Fundamento decisivo: Ministério da Saúde, orientação técnica oficial sobre profilaxia pós-exposição em violência sexual / hepatite B: “A Imunoglobulina humana anti-hepatite B (IGHAHB) está recomendada para as gestantes suscetíveis, em situação de risco de exposição (exemplo: usuárias de drogas que compartilham seringas e agulhas, contato sexual desprotegido com pessoas HBsAg positivas ou em caso de vítimas de violência sexual), em dose única, iniciada dentro de 7 dias da exposição (para exposição percutânea) ou de 14 dias da exposição (se exposição sexual).” Essa regra técnica torna correta a alternativa E, pois a hipótese narrada envolve vítima de violência sexual não imunizada após exposição sexual.

Tema central: Profilaxia na violência sexual
Análise das alternativas
A
Errada
Está errada porque cria exigência não prevista para o aborto legal em gravidez resultante de estupro.

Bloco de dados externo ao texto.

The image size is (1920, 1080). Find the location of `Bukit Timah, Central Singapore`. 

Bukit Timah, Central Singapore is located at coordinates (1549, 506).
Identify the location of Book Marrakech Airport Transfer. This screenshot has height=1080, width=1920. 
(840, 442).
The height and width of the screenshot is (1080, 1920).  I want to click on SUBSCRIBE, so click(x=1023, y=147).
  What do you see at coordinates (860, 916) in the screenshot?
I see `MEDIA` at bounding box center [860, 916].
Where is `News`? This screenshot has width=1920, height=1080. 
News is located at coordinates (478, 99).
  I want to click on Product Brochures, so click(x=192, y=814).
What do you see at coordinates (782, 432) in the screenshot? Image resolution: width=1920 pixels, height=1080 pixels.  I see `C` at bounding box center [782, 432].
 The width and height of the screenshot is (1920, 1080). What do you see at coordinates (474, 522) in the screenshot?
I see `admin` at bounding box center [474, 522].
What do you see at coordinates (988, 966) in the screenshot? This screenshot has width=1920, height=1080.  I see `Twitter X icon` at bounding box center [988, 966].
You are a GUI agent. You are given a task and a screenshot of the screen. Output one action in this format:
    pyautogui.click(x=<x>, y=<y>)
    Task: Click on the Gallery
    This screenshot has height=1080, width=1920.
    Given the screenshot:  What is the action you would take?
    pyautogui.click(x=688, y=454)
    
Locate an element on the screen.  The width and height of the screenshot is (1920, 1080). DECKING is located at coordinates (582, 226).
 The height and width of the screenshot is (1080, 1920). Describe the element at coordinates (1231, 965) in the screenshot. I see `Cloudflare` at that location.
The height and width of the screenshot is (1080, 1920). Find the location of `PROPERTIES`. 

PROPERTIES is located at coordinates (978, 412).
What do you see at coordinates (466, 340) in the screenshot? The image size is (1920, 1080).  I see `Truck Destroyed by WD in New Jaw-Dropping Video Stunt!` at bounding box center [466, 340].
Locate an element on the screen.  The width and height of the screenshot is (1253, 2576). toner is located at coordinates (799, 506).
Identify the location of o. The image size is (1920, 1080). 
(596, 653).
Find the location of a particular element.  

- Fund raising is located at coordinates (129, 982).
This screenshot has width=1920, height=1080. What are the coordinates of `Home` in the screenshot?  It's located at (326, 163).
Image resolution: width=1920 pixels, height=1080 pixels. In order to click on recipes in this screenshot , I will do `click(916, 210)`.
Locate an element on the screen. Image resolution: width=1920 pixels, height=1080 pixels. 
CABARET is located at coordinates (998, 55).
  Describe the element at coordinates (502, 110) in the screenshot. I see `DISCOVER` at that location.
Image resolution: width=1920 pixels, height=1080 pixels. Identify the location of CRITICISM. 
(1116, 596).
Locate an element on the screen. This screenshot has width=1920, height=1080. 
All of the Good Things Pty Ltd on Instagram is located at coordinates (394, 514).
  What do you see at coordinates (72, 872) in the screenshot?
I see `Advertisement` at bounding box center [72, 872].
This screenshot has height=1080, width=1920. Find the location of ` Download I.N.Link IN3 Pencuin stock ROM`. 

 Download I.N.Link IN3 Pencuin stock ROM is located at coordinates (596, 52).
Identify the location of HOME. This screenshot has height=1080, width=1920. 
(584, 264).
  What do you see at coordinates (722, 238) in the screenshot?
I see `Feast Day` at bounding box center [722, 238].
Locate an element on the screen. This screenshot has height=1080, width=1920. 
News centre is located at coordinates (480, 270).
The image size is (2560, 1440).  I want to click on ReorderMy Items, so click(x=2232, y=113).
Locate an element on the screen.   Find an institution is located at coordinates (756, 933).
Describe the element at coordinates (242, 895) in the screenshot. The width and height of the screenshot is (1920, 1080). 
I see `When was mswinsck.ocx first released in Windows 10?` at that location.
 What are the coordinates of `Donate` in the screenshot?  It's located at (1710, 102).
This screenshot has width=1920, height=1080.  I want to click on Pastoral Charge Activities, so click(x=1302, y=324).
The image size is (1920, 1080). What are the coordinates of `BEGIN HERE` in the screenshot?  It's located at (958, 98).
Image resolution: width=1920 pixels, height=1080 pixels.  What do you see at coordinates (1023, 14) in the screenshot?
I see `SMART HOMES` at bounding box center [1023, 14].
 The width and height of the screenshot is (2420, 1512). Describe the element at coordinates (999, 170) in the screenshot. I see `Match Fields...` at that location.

O Decreto-Lei nº 2.848/1940 (Código Penal), art. 128, II, dispõe literalmente: “Art. 128 - Não se pune o aborto praticado por médico:
II - se a gravidez resulta de estupro e o aborto é precedido de consentimento da gestante ou, quando incapaz, de seu representante legal.” O dispositivo exige consentimento da gestante ou de seu representante legal, não alvará judicial nem autorização policial.
B
Errada
Está errada porque informa prazo incompatível com a orientação oficial vigente para PEP do HIV. A base fixa que a profilaxia pós-exposição ao HIV deve ser iniciada em até 72 horas após a exposição, e não em cinco dias.
C
Errada
Está errada porque condiciona o atendimento em saúde à existência de boletim de ocorrência. A Lei nº 12.845/2013, art. 3º, III, estabelece literalmente: “Art. 3º O atendimento imediato, obrigatório em todos os hospitais integrantes da rede do SUS, compreende os seguintes serviços:
III - facilitação do registro da ocorrência e encaminhamento ao órgão de medicina legal e às delegacias especializadas com informações que possam ser úteis à identificação do agressor e à comprovação da violência sexual;”. Facilitar o registro não significa exigi-lo como requisito para atendimento. Além disso, o art. 3º, IV e V, prevê: “IV - profilaxia da gravidez;
V - profilaxia das Doenças Sexualmente Transmissíveis - DST;”, reforçando o dever de atendimento imediato sem condicionamento a BO.
D
Errada
Está errada porque inverte a diretriz técnica sobre anticoncepção de emergência. A base afirma que o levonorgestrel é a primeira escolha, enquanto o método de Yuzpe é opção secundária. Também é falsa a justificativa de que Yuzpe teria menor incidência de náuseas e vômitos.
E
Certa
A alternativa E corresponde ao prazo técnico aplicável à profilaxia da hepatite B em exposição sexual: a imunoglobulina humana anti-hepatite B pode ser administrada à vítima suscetível ou não imunizada até 14 dias após a agressão sexual, o que coincide com a orientação oficial indicada na base.
Pegadinha da questão
A banca misturou prazos e requisitos de situações diferentes: BO não é condição para atendimento, alvará judicial não é requisito para aborto legal por estupro, a PEP do HIV tem prazo de 72 horas, e a IGHAHB na exposição sexual pode chegar a 14 dias.
Dica para questões semelhantes
  • Separe mentalmente os prazos de cada profilaxia: HIV tem urgência de até 72 horas; hepatite B por exposição sexual admite IGHAHB até 14 dias.
  • Quando a alternativa exigir BO, autorização policial ou alvará judicial para atendimento em saúde ou aborto legal por estupro, confronte com a regra expressa da Lei nº 12.845/2013 e do art. 128, II, do Código Penal.
  • Em anticoncepção de emergência nas orientações oficiais, a primeira escolha é levonorgestrel, não o método de Yuzpe.